# Courier und Postfix mit verschlüsseltem Passwort in MySQL



## Area78 (15. Mai 2005)

Hallo zusammen

Ich habe mir gerade einen Mailserver aufgesetzt (courier und postfix) und möchte daraus einen Webmailer machen. Aus diesm Grund habe ich das ganze mit MySQL-Unterstützung aufgesetzt, um einen einfachen Zugriff aufs System zu haben.

Im Moment werden Passwörter in MySQL Plaintext abgespeichert. (Würg) Das kann ich aber so nicht brauchen.

In Courier gibt es die Möglichkeit in der Datei authmysqlrc die Abfrage mit MYSQL_CRYPT_PWFIELD anstelle von MYSQL_CLEAR_PWFIELD anzugeben.

*Meine Frage: Wie müssen die Passwörter dann in MySQL gespeichert werden?*

Ich habe dazu keine Dokumentation gefunden. Die Angabe in MySQL-Tabelle mit password("PASSWORT") oder md5("PASSWORT") hat nicht funktioniert. Ich habe auch den Authdaemonrc neu gestartet nachdem ich den Wert geändert habe.

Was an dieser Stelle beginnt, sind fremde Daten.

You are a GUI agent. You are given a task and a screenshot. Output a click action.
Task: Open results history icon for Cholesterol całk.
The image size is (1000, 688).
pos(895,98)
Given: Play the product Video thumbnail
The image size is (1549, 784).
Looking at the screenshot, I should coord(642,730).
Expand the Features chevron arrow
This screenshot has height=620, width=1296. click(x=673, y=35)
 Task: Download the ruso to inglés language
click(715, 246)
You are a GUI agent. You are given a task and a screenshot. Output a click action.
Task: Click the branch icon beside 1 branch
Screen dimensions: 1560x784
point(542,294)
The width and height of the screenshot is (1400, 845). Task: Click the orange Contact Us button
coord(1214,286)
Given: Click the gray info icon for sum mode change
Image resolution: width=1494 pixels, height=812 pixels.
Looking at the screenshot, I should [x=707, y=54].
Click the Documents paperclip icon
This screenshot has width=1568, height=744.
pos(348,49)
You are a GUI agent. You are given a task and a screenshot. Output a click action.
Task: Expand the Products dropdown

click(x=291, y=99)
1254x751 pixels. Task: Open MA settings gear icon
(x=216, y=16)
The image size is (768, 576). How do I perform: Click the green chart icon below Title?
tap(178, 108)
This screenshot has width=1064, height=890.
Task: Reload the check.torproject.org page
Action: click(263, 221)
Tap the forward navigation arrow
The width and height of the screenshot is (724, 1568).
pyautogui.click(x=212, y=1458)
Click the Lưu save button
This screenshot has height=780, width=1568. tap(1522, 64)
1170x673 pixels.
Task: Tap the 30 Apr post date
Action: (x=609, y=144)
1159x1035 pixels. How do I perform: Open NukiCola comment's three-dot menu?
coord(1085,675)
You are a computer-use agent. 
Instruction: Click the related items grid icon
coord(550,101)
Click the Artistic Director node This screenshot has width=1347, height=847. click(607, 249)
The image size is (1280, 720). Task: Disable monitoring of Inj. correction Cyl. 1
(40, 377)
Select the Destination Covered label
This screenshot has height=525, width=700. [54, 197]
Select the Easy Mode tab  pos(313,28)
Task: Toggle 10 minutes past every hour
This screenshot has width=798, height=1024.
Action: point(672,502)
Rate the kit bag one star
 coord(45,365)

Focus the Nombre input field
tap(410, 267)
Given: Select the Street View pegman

Habe ich einen Fehler gemacht oder kann mir jemand sagen, wie das Passwort in MySQL gespeichert werden muss?

Greetz Area


----------



## Area78 (17. Mai 2005)

Hallo zusammen

Also ich habe herausgefunden wie das geht. Courier verwendet nicht die MySQL Funktion password(), sondern die funktion encrypt().

Dann kann in authmysqlrc von MYSQL_CLEAR_PWFIELD der wert MYSQL_CRYPT_PWFIELD verwendet werden.

greetz area


----------